Data records

● ● ●

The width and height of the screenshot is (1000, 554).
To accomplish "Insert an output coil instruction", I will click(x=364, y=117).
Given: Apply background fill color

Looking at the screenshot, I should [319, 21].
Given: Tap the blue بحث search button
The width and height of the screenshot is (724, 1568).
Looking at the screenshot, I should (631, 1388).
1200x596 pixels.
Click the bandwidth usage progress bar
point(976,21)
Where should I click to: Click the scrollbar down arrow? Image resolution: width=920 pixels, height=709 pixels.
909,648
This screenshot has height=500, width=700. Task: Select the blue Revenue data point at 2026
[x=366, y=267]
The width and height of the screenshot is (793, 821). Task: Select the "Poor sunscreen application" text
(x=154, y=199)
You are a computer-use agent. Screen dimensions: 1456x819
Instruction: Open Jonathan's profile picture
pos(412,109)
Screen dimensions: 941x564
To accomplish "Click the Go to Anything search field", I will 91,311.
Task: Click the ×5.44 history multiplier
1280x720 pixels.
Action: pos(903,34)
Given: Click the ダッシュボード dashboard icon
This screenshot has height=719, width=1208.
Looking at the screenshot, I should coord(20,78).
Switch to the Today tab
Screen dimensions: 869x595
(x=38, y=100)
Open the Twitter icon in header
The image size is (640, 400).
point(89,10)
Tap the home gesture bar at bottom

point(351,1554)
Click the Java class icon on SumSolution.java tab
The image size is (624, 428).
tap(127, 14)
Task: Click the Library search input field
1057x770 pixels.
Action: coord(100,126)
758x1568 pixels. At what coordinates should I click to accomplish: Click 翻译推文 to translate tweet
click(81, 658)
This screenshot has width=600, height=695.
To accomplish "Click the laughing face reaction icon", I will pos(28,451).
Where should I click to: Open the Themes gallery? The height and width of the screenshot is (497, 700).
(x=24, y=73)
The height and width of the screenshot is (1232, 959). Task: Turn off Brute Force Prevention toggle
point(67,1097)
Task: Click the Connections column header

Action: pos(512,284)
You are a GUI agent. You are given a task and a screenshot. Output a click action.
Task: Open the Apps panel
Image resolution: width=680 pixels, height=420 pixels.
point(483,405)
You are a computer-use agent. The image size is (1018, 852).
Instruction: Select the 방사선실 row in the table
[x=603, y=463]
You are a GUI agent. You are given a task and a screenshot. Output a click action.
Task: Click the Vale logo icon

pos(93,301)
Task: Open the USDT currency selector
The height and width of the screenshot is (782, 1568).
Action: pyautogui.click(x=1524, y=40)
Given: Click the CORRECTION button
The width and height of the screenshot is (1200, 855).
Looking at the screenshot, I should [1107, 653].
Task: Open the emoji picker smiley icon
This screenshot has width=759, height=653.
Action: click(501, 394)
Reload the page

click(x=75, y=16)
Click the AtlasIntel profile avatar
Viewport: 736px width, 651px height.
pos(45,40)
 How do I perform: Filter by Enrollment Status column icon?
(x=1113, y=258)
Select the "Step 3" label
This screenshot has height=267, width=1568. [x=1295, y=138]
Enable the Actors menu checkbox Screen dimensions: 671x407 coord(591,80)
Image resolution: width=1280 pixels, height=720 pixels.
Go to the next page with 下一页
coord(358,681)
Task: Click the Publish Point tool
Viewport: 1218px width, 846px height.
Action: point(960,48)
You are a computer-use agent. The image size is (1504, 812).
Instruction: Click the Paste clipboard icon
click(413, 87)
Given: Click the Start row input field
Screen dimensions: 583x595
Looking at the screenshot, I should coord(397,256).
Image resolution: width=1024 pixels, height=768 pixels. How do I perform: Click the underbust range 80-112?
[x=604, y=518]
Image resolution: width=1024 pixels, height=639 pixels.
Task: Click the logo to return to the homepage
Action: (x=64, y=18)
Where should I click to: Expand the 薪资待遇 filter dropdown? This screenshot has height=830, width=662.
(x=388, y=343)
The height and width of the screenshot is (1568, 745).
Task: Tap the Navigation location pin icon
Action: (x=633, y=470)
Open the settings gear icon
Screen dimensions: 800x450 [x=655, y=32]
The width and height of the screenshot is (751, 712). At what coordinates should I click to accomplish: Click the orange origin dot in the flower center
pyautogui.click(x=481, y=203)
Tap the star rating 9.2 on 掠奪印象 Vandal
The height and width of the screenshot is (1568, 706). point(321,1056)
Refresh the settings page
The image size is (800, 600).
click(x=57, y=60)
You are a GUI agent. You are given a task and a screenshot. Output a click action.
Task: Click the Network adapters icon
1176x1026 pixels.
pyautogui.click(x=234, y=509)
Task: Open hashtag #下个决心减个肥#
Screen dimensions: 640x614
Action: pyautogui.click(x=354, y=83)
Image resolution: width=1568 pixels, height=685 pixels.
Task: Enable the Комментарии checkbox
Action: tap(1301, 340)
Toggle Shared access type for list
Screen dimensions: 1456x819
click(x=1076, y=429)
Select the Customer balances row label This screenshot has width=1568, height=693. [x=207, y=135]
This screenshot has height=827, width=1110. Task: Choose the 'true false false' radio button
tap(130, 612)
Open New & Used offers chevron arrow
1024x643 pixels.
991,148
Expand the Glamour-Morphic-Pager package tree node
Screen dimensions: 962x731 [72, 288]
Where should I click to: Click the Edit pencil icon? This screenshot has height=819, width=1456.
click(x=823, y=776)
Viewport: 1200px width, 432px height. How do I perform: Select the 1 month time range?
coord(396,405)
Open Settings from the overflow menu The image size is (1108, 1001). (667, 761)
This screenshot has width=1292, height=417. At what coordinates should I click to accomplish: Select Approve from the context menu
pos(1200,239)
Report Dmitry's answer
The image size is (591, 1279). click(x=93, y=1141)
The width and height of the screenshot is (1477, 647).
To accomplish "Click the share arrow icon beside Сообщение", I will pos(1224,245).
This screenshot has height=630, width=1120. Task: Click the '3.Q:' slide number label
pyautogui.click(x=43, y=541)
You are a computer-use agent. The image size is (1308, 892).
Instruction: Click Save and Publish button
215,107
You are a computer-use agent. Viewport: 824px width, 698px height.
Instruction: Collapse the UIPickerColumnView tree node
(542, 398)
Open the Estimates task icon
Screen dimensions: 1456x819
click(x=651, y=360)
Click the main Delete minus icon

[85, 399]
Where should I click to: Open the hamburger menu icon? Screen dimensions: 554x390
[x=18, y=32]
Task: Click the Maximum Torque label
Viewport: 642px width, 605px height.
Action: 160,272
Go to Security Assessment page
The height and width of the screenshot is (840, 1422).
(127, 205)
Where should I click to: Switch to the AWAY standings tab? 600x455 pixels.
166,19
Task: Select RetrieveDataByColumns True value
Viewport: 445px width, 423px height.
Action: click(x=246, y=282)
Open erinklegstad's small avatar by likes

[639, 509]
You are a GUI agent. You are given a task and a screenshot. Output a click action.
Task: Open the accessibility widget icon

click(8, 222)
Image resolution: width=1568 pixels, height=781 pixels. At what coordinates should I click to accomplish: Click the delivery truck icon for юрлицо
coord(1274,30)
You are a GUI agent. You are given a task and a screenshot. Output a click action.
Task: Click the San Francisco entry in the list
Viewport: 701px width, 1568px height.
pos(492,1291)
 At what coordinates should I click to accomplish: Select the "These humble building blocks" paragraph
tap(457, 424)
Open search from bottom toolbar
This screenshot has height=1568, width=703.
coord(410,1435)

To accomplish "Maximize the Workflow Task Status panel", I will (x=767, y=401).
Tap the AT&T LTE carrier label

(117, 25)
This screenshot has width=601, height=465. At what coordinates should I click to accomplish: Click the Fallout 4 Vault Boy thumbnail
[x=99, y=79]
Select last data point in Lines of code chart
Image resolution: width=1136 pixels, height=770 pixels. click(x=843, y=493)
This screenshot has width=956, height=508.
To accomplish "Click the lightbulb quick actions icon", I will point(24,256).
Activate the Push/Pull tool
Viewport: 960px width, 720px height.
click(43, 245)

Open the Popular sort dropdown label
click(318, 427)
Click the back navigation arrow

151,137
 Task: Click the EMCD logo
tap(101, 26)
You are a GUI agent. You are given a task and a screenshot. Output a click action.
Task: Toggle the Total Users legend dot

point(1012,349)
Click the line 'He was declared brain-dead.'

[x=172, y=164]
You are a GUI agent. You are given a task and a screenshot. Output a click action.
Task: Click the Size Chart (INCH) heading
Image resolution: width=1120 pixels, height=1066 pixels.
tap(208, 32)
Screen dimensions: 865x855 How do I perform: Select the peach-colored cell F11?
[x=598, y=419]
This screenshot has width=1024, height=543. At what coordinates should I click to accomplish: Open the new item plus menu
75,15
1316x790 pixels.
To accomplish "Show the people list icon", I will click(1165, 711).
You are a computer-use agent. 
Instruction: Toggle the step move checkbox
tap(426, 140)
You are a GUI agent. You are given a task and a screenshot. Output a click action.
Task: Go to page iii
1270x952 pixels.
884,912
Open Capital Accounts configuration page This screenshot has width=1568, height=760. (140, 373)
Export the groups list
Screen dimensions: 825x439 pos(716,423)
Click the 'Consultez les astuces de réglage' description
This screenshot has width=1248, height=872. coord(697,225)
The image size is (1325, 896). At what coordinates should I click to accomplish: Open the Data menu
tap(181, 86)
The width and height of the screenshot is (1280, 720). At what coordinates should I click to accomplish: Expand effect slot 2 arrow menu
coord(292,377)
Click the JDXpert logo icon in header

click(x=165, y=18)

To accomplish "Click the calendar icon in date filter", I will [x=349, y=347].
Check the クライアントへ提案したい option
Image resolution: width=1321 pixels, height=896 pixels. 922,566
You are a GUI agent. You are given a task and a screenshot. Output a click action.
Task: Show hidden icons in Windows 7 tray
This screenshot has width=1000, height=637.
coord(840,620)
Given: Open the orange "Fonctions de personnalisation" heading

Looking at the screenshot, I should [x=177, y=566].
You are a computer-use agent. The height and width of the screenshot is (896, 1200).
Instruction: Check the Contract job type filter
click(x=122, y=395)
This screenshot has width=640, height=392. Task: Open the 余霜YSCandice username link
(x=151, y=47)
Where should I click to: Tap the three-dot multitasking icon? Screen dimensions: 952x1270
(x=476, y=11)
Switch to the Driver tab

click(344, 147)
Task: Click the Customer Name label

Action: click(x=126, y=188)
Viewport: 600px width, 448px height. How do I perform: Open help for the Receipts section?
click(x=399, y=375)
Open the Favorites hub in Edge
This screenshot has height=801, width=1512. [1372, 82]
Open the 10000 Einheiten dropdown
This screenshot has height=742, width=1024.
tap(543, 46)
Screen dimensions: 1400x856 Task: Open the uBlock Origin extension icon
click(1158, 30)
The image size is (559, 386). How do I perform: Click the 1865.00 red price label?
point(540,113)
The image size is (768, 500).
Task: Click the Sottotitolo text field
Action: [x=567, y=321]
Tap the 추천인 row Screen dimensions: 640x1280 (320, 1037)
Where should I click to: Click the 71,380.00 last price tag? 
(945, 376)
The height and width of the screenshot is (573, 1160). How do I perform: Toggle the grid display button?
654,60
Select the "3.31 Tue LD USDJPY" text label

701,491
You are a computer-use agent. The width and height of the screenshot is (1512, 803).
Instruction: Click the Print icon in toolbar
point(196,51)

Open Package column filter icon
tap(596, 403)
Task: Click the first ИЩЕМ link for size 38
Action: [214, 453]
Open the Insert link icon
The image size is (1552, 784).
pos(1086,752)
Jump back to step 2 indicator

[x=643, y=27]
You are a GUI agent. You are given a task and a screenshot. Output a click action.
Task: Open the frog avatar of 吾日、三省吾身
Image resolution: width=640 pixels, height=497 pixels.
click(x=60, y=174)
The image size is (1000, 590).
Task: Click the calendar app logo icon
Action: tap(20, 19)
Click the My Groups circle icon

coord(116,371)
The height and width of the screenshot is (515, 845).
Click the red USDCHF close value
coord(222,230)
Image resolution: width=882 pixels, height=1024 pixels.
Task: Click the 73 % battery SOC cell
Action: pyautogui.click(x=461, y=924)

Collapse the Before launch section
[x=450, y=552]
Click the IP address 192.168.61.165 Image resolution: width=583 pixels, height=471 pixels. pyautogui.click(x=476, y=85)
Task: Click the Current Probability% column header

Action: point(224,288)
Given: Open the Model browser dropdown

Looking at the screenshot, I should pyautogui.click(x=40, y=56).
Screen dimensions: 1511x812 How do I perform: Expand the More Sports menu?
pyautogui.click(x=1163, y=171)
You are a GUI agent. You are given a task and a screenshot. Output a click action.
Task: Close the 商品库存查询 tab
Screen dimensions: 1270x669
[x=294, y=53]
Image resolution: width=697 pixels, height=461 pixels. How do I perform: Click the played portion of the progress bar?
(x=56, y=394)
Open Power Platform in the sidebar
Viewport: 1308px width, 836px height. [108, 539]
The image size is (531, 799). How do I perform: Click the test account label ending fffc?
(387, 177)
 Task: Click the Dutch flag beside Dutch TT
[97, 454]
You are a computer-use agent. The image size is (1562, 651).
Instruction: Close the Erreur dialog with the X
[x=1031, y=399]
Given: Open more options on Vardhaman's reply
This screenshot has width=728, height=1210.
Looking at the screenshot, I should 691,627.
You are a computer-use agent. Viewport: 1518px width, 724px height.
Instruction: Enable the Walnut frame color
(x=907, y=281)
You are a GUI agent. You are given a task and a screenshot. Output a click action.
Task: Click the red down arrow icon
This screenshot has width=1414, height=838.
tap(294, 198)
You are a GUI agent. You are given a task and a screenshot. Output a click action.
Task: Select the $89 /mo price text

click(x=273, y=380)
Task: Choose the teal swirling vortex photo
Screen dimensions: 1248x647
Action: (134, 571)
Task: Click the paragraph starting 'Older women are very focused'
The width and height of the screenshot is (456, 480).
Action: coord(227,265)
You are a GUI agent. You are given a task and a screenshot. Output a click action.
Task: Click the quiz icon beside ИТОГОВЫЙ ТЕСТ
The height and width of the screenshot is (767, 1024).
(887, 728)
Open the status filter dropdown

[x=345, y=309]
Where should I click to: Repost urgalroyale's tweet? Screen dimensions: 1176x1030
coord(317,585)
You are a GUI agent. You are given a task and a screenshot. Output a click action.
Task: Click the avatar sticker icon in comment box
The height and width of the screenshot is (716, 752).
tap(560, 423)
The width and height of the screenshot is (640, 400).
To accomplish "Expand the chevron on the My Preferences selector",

● ● ●

▶ **WHAT TO DO**
Only the lines above from the one with "This screenshot has width=728, height=1210." through the one with "Task: Click the quiz" should be duplicated, character for character.

▶ **COMPLETED EXERCISE**
This screenshot has width=728, height=1210.
Looking at the screenshot, I should 691,627.
You are a computer-use agent. Viewport: 1518px width, 724px height.
Instruction: Enable the Walnut frame color
(x=907, y=281)
You are a GUI agent. You are given a task and a screenshot. Output a click action.
Task: Click the red down arrow icon
This screenshot has width=1414, height=838.
tap(294, 198)
You are a GUI agent. You are given a task and a screenshot. Output a click action.
Task: Select the $89 /mo price text

click(x=273, y=380)
Task: Choose the teal swirling vortex photo
Screen dimensions: 1248x647
Action: (134, 571)
Task: Click the paragraph starting 'Older women are very focused'
The width and height of the screenshot is (456, 480).
Action: coord(227,265)
You are a GUI agent. You are given a task and a screenshot. Output a click action.
Task: Click the quiz icon beside ИТОГОВЫЙ ТЕСТ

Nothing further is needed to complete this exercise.